Top of WORKING DATA
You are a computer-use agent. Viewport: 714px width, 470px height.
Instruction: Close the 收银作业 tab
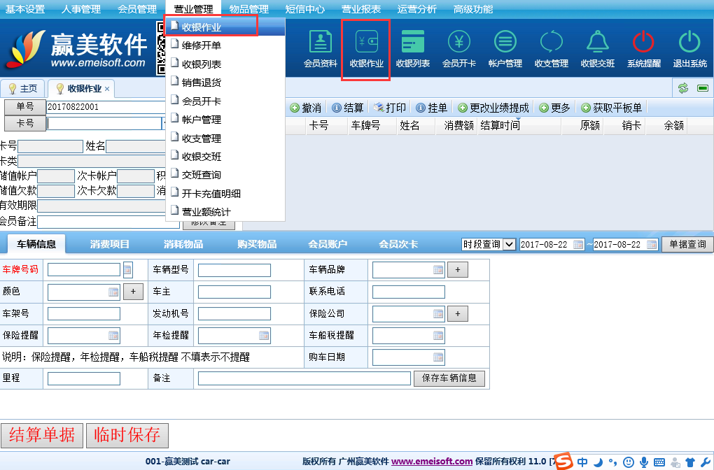[107, 89]
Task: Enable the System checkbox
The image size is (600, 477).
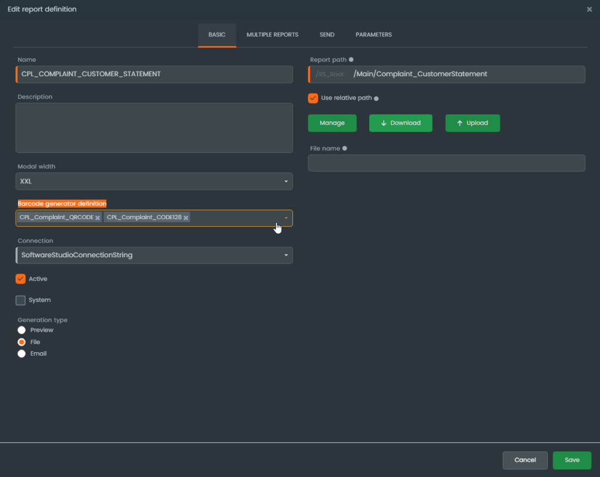Action: [21, 300]
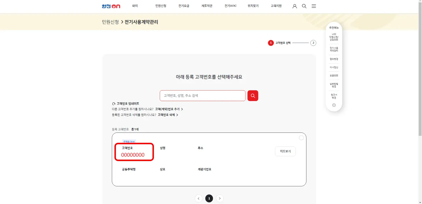422x204 pixels.
Task: Click step 1 고객번호 선택 indicator
Action: click(271, 43)
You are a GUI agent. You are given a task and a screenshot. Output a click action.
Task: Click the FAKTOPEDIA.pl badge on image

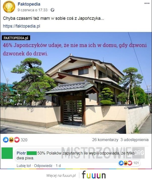click(16, 38)
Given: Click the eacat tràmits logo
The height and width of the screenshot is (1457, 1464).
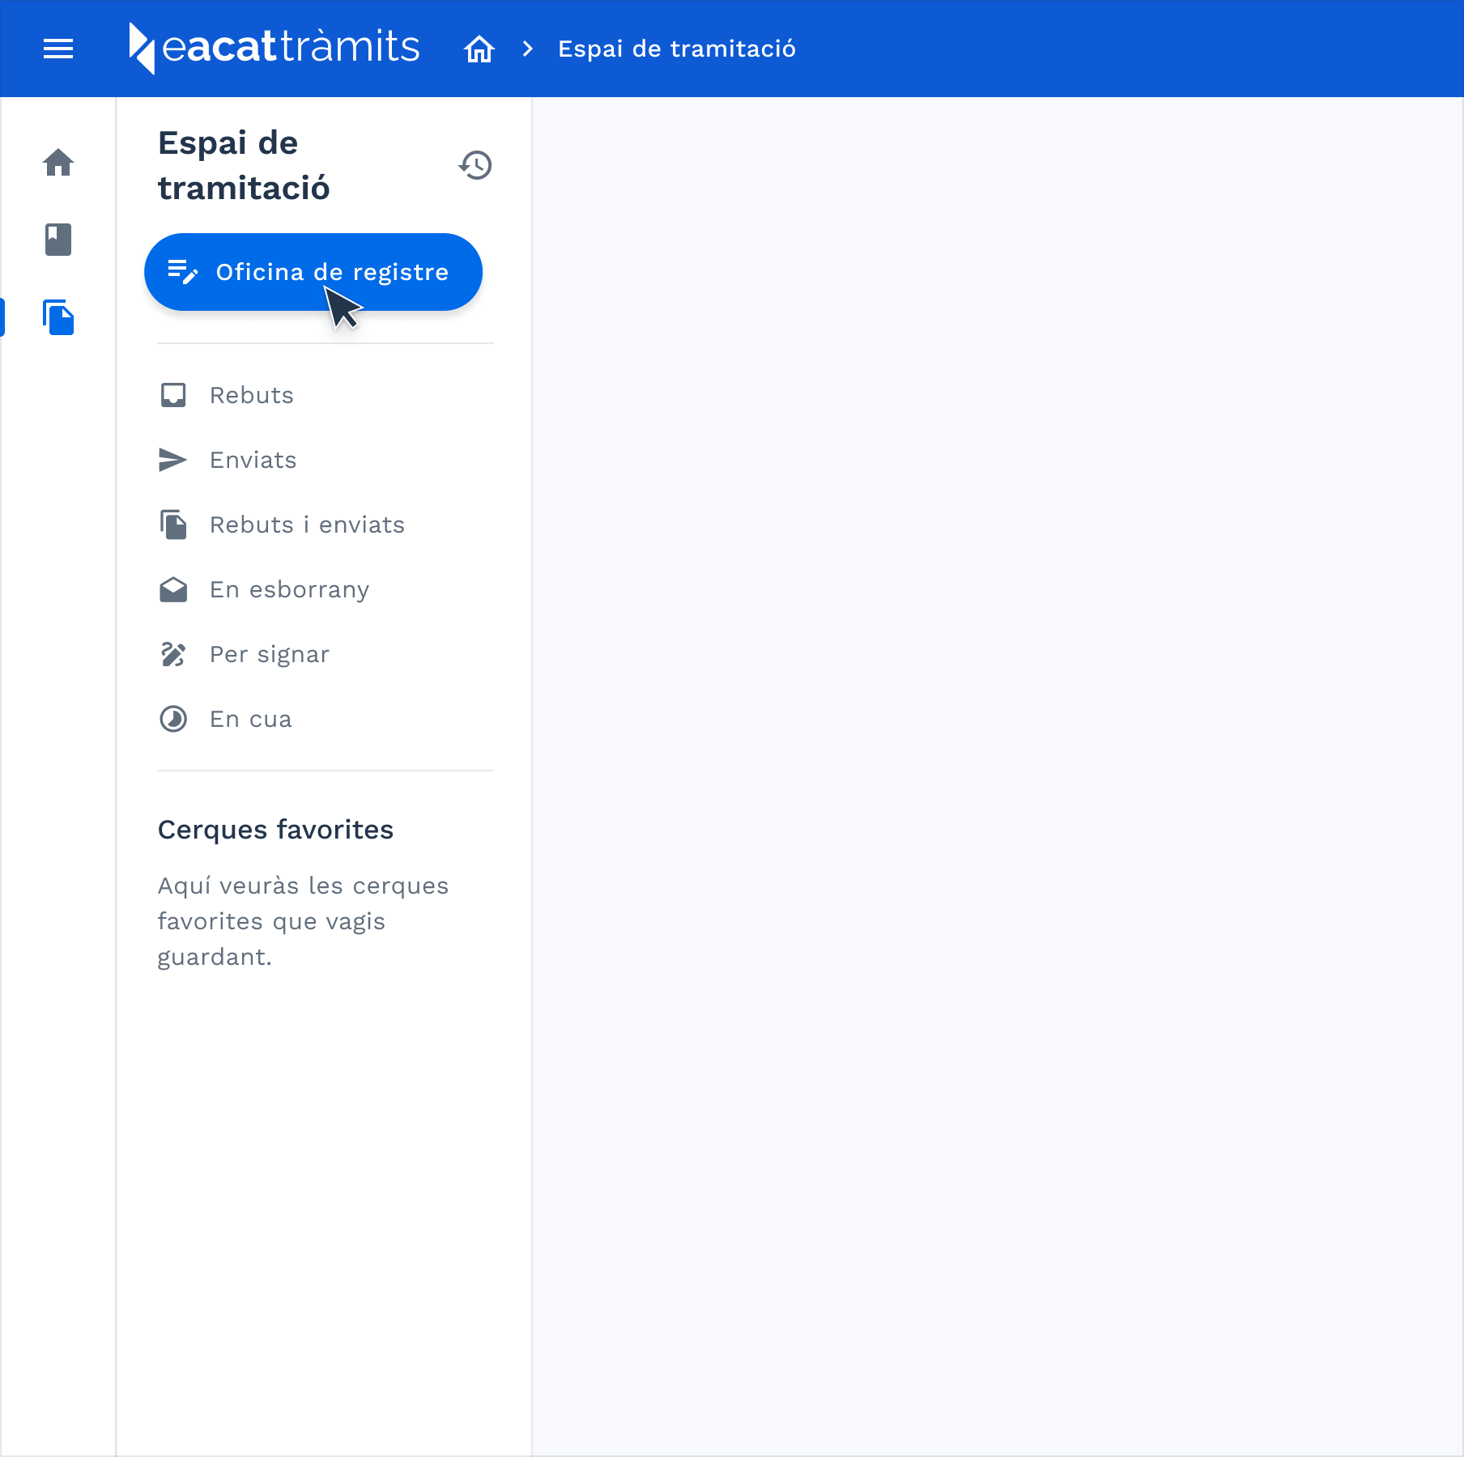Looking at the screenshot, I should (x=275, y=48).
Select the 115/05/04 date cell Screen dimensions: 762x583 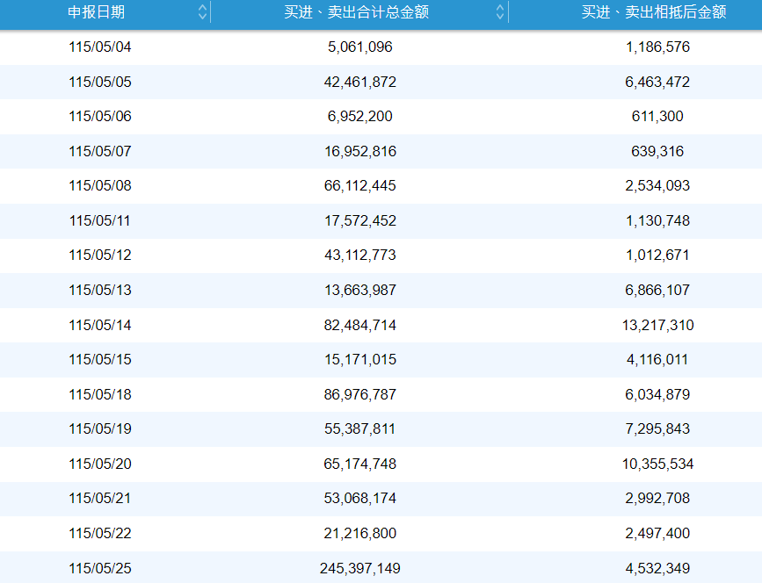[x=100, y=47]
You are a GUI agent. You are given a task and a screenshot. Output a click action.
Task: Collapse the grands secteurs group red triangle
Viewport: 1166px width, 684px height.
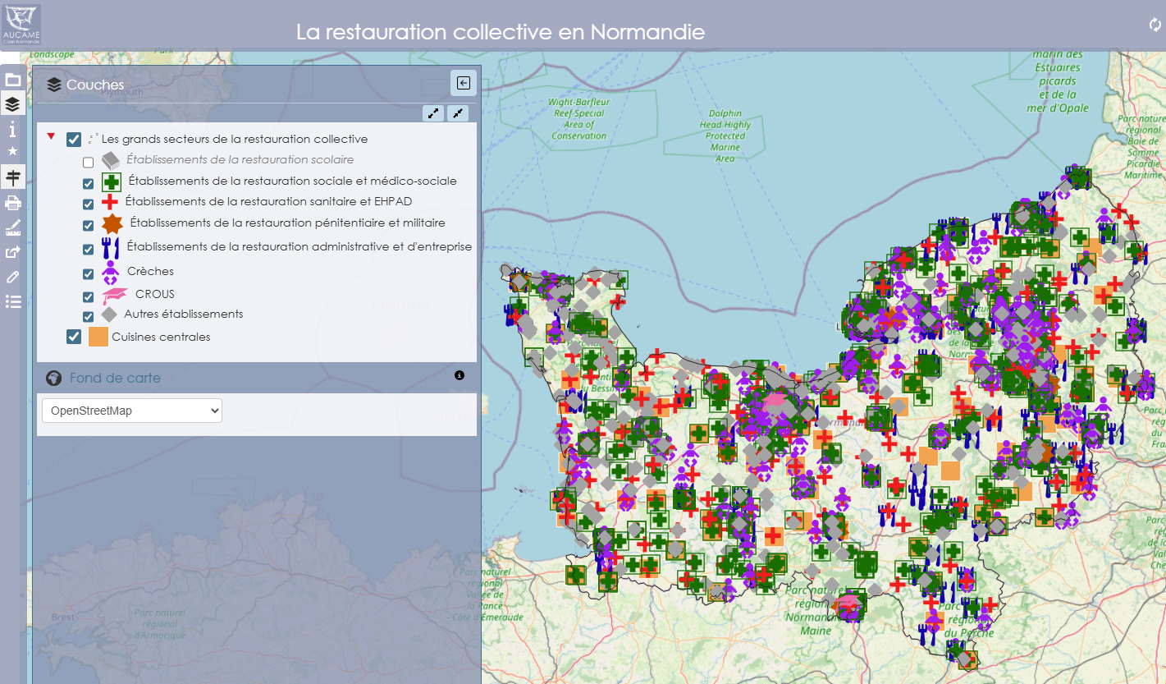(x=51, y=136)
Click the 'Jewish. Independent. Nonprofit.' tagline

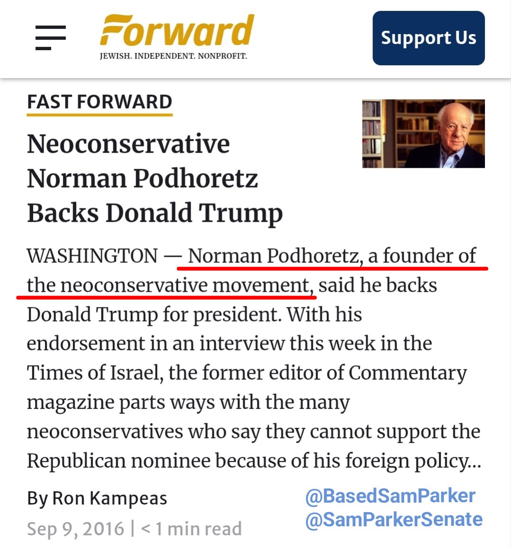(173, 56)
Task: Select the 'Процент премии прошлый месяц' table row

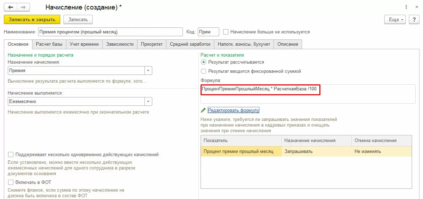Action: click(239, 152)
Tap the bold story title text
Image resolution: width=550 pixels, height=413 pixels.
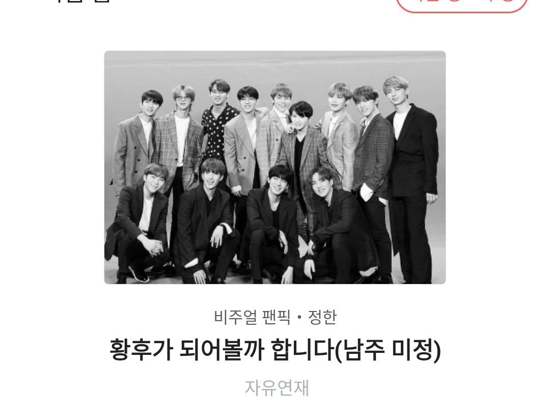[275, 350]
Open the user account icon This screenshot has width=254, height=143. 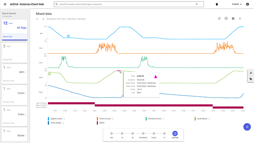point(247,4)
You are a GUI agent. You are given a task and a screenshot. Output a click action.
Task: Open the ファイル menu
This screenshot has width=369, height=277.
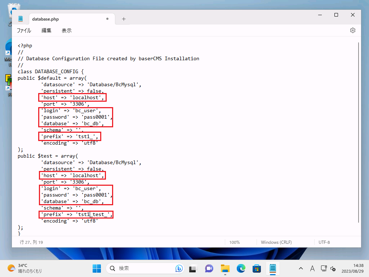24,31
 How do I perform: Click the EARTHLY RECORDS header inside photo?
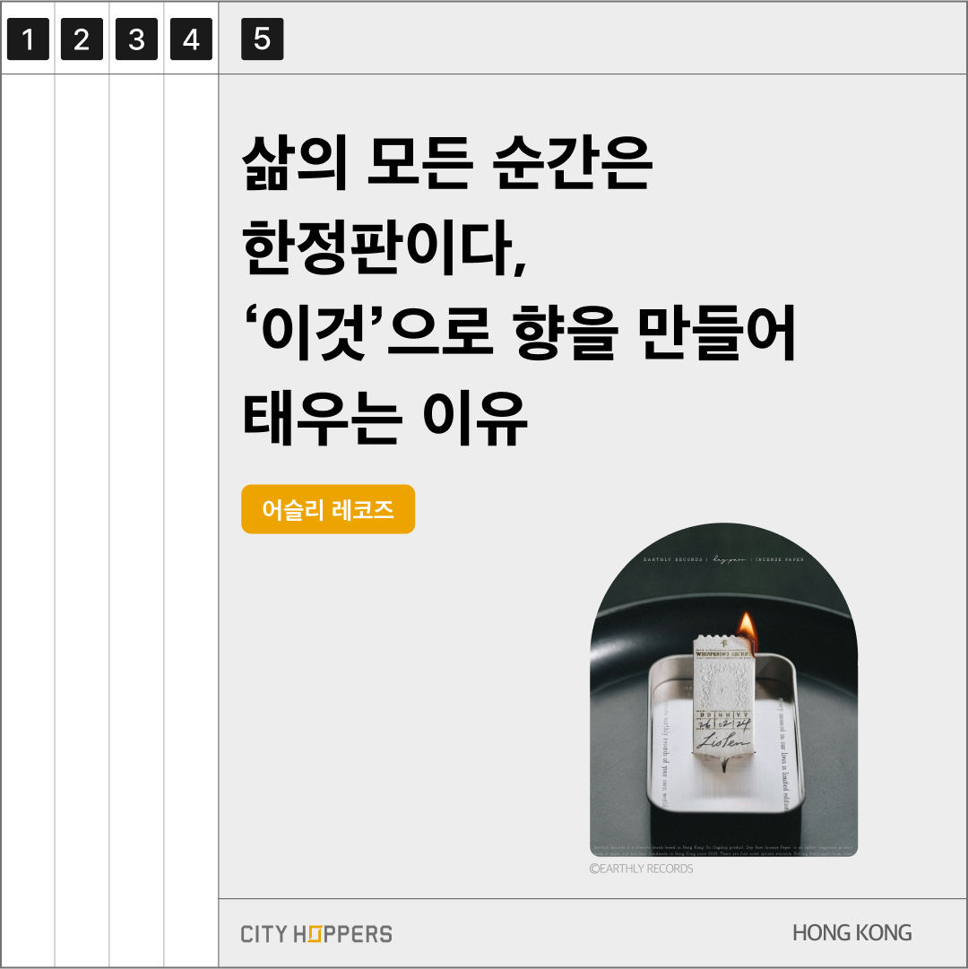(x=673, y=559)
Bottom of WORKING DATA
Quote, word for word and nothing more, every line from the line with "Task: Open the ファイル menu" to the end of the entries, including both ends; skip any pictures.

◆ WRITTEN RESPONSE ◆
Task: Open the ファイル menu
This screenshot has width=369, height=277.
24,31
 How do I perform: Click the EARTHLY RECORDS header inside photo?
(x=673, y=559)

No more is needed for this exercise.